К счастью, в комиссию входил секретарь нашей огизовской парторганизации, техред Макушевич — человек очень славный и понятливый. Он поддержал меня — Андроников «действительно большой трепач», ради красного словца мог приписать себе и социально чуждое происхождение. Ираклия мы отстояли, и по этому поводу после работы он закатил гала — концерт, причем сияющий от радости Женя Шварц на этот раз помогал ему, чем был удвоен состав ударных инструментов.
Впоследствии Евгений Львович сам про себя как‑то сказал: «У меня душа легкая…» В какой‑то мере эти слова верны, потому что его отличали жизнерадостность, веселость, вера в людей и в добро. И казался он человеком, живущим легко и даже бездумно. Но под этой легкостью была большая глубина. И жил он совсем не легко. Только поздней я поняла, сколько мучительного он пережил в те годы, когда мы работали вместе и он казался беспечным.
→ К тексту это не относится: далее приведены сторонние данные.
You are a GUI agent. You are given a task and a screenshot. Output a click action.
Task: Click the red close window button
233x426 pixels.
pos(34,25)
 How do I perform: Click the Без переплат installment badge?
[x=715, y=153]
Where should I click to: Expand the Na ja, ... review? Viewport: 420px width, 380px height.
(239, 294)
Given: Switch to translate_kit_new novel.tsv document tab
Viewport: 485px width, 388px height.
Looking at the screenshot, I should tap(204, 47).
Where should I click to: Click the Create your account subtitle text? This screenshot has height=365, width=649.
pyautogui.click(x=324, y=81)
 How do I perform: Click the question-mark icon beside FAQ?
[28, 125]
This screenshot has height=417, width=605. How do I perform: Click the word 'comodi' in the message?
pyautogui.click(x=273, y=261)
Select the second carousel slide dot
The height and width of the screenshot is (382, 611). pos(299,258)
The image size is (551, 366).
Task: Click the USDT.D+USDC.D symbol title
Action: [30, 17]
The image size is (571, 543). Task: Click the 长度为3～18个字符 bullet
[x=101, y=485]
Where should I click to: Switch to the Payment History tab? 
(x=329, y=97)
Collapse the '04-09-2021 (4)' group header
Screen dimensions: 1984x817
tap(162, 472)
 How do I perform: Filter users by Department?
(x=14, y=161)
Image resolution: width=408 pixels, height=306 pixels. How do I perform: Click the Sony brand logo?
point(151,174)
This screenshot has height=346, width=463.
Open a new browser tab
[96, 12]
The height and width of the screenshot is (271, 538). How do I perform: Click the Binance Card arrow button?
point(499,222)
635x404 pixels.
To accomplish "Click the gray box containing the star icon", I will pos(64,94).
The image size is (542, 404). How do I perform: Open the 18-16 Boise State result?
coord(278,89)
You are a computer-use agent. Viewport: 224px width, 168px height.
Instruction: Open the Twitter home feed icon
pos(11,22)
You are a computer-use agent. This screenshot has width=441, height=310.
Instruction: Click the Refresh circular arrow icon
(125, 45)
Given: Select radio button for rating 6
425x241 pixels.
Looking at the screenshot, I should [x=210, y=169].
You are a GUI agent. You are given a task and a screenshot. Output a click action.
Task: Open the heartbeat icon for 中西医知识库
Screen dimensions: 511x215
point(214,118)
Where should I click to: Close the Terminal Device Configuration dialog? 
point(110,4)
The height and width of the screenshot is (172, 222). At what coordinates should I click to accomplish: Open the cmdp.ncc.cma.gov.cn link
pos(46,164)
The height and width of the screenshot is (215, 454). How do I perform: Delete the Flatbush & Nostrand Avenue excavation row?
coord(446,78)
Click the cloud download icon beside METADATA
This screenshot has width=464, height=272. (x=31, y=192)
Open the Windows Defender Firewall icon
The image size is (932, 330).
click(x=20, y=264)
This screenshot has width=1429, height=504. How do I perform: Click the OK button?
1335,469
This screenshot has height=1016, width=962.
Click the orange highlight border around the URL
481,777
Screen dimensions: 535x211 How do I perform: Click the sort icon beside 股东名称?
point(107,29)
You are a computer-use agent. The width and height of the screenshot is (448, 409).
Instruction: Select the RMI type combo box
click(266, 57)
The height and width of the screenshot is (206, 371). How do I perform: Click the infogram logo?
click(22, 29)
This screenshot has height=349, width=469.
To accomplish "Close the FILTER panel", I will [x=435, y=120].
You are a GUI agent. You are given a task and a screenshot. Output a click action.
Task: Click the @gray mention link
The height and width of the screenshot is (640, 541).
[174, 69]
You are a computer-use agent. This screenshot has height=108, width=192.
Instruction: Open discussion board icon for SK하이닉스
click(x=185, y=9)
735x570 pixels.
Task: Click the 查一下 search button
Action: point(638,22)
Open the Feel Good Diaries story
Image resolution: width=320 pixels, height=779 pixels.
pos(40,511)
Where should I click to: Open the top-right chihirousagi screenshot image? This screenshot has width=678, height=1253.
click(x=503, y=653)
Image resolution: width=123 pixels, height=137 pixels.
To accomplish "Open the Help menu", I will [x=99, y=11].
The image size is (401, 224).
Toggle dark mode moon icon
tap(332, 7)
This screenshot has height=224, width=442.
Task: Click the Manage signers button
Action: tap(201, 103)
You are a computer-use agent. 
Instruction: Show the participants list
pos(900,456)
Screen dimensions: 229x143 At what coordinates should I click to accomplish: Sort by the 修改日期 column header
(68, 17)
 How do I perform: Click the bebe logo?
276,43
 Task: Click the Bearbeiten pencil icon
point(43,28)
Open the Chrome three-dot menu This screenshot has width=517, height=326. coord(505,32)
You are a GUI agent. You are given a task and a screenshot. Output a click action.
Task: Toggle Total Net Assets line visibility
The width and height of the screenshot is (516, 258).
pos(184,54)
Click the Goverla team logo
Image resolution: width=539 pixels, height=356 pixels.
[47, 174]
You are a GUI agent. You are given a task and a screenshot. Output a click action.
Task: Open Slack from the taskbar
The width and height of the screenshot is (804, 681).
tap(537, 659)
Я упомянула, что он часто куда‑то торопился. Однажды летом мы с ним поехали под Лугу в пионерские лагеря. Шварц с огромным успехом выступал перед ребятами, потом запросто болтал с окружившими его мальчишками — это у него получалось так естественно, на равных, как будто он сам мальчишка. А затем начал меня торопить — скорее, скорее, опоздаем на поезд! На станции купил несколько букетов полевых цветов и с этой охапкой сидел в вагоне, поглядывая на часы. В Ленинграде, соскочив с поезда, он бегом увлек меня к трамваю. Жили мы почти рядом. Когда трамвай подходил к Невскому, я напомнила: нам выходить. Он привстал, потом сел, потом, поколебавшись, сказал с тем самым выражением виноватости:
— Нет, я поеду дальше, мне на Пески (Песками по старинке назывался район нынешних Советских улиц).
Большее он ничего не сказал, но всем своим видом молчаливо признался, что влюблен и тревожно счастлив, но просит об этом молчать…
Да, он был тогда очень влюблен в Катю, Екатерину Ивановну, которая стала его женой и спутницей всей его жизни.
Но для того, чтобы соединиться, обоим пришлось сломать то, что у них сложилось до встречи. Евгению Львовичу это было особенно трудно и тяжело, так как он оставил жену и только что родившуюся, нежно любимую дочку. Человек глубоко порядочный, честный, добрый, он мучительно страдал из‑за того, что должен поступить так, и не мог поступить иначе, потому что любое другое решение привело бы к фальши, а никакой фальши он не выносил. И любовь его была такая, какая приходит раз в жизни…
В Детском отделе ОГИЗа я проработала года три, а затем перешла на работу разъездного корреспондента «Комсомольской правды», что давало мне возможность поездить, расширить круг жизненных наблюдений. К тому времени я уже ясно определила свой путь и хорошо понимала, как много мне нужно учиться и работать. День за днем подготавливала меня к будущей профессии сама атмосфера нашей редакции, блестки замечаний, предложений, оценок, которые ежедневно рассыпал Маршак, все, что вскользь, обычно в шутливой форме, говорил Евгений Шварц. Учеба шла на ходу — что и почему одобряется, что и почему вышучивается и отвергается… Им всем, моим старшим друзьям того периода, я очень многим обязана — это была чудесная школа литературной взыскательности и безупречного вкуса. С одним из этих друзей — Евгением Львовичем Шварцем — дружба протянулась через многие годы, хотя некоторое время она была дружбой на расстоянии. Война поставила нас рядом в грозный час решающей проверки.